# Problem
All of the data below is to be copied exactly.

§ §

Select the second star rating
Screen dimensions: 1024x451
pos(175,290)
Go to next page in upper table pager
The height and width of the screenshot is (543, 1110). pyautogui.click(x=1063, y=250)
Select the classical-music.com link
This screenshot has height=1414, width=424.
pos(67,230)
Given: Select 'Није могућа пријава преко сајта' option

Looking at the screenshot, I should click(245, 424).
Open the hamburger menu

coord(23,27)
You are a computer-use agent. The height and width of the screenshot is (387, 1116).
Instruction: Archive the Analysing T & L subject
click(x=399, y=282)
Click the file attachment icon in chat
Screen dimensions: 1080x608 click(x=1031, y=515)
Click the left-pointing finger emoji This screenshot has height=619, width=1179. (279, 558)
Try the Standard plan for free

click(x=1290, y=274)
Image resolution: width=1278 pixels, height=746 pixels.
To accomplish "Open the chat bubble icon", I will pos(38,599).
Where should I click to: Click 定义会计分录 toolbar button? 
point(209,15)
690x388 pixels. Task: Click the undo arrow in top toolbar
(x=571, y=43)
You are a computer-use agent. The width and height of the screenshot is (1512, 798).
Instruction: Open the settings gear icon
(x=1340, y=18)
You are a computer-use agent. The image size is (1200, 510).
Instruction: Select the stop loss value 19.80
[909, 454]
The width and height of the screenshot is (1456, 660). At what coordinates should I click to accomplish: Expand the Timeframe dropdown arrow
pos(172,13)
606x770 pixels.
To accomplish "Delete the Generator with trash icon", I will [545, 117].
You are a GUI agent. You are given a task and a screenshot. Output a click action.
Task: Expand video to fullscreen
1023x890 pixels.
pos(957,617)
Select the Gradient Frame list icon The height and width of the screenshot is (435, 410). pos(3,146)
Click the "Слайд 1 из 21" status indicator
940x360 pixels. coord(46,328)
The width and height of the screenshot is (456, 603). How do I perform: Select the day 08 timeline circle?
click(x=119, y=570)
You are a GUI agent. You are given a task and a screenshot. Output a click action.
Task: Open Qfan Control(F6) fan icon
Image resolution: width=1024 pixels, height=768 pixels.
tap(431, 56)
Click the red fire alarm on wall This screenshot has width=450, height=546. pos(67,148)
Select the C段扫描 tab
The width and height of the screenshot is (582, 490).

§ §

# Problem solution
Select the second star rating
Screen dimensions: 1024x451
pos(175,290)
Go to next page in upper table pager
The height and width of the screenshot is (543, 1110). pyautogui.click(x=1063, y=250)
Select the classical-music.com link
This screenshot has height=1414, width=424.
pos(67,230)
Given: Select 'Није могућа пријава преко сајта' option

Looking at the screenshot, I should click(245, 424).
Open the hamburger menu

coord(23,27)
You are a computer-use agent. The height and width of the screenshot is (387, 1116).
Instruction: Archive the Analysing T & L subject
click(x=399, y=282)
Click the file attachment icon in chat
Screen dimensions: 1080x608 click(x=1031, y=515)
Click the left-pointing finger emoji This screenshot has height=619, width=1179. (279, 558)
Try the Standard plan for free

click(x=1290, y=274)
Image resolution: width=1278 pixels, height=746 pixels.
To accomplish "Open the chat bubble icon", I will pos(38,599).
Where should I click to: Click 定义会计分录 toolbar button? 
point(209,15)
690x388 pixels. Task: Click the undo arrow in top toolbar
(x=571, y=43)
You are a computer-use agent. The width and height of the screenshot is (1512, 798).
Instruction: Open the settings gear icon
(x=1340, y=18)
You are a computer-use agent. The image size is (1200, 510).
Instruction: Select the stop loss value 19.80
[909, 454]
The width and height of the screenshot is (1456, 660). At what coordinates should I click to accomplish: Expand the Timeframe dropdown arrow
pos(172,13)
606x770 pixels.
To accomplish "Delete the Generator with trash icon", I will [545, 117].
You are a GUI agent. You are given a task and a screenshot. Output a click action.
Task: Expand video to fullscreen
1023x890 pixels.
pos(957,617)
Select the Gradient Frame list icon The height and width of the screenshot is (435, 410). pos(3,146)
Click the "Слайд 1 из 21" status indicator
940x360 pixels. coord(46,328)
The width and height of the screenshot is (456, 603). How do I perform: Select the day 08 timeline circle?
click(x=119, y=570)
You are a GUI agent. You are given a task and a screenshot. Output a click action.
Task: Open Qfan Control(F6) fan icon
Image resolution: width=1024 pixels, height=768 pixels.
tap(431, 56)
Click the red fire alarm on wall This screenshot has width=450, height=546. pos(67,148)
Select the C段扫描 tab
The width and height of the screenshot is (582, 490).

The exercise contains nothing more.